TASK GOAL:
First find the line with "Task: Click the footnote dated 2020年9月30日時点" in the entries below, then set down exactly every line through the line with "The height and width of the screenshot is (900, 1200).", that line included.

#### EXTRACTED DATA

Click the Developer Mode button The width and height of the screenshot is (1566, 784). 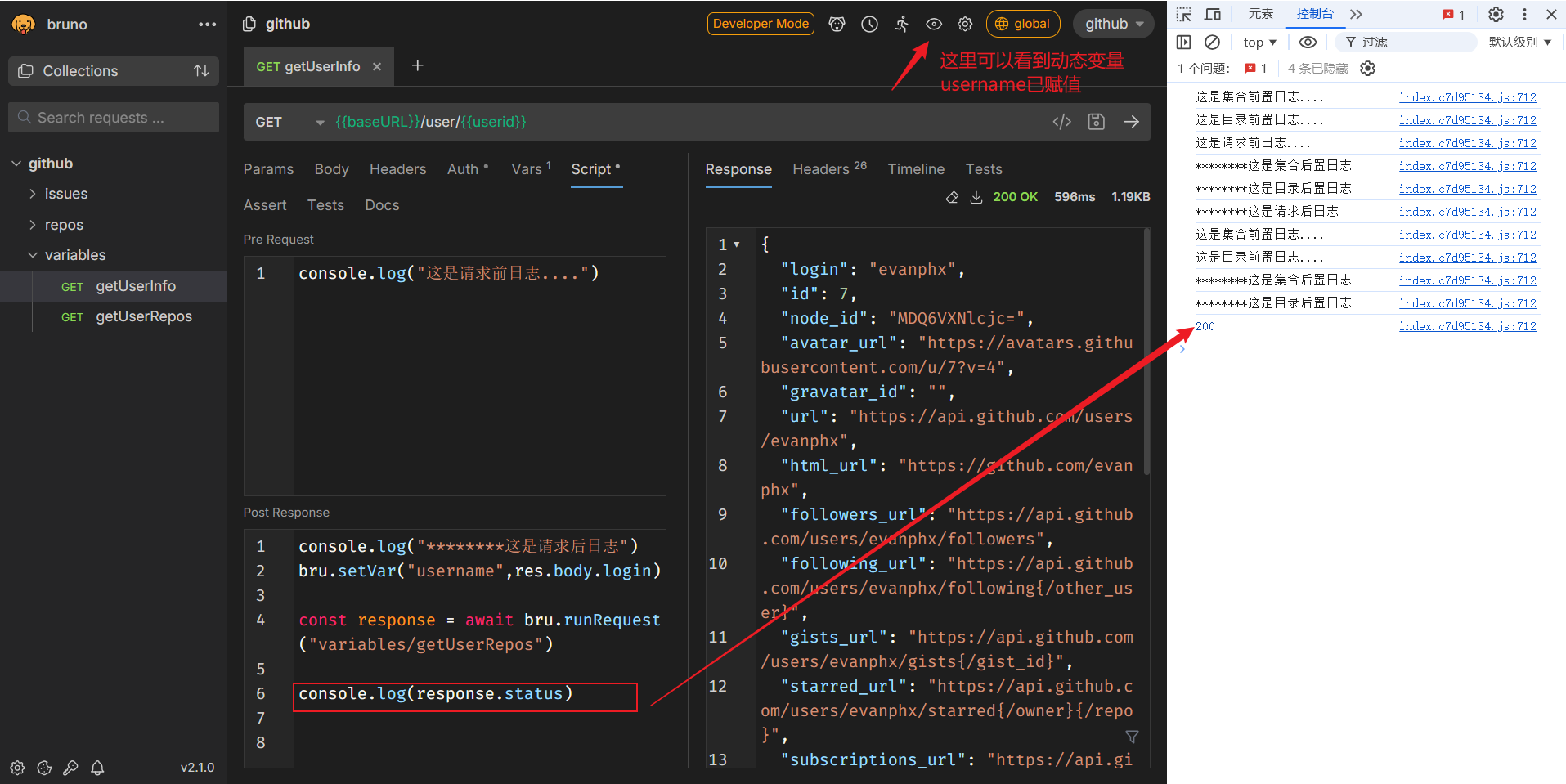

########
#### EXTRACTED DATA

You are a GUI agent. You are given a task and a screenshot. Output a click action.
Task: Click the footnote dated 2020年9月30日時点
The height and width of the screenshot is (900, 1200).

########
#### EXTRACTED DATA

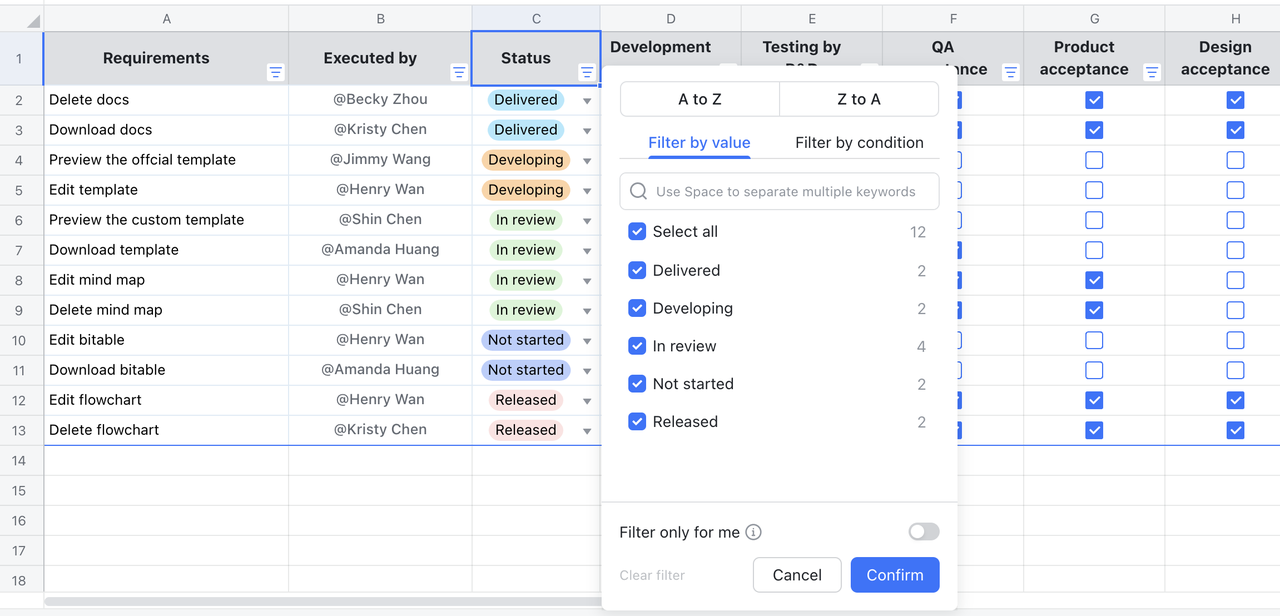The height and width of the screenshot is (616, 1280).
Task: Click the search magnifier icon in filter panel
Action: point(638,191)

########

WORKED SOLUTION:
Task: Click the footnote dated 2020年9月30日時点
The height and width of the screenshot is (900, 1200).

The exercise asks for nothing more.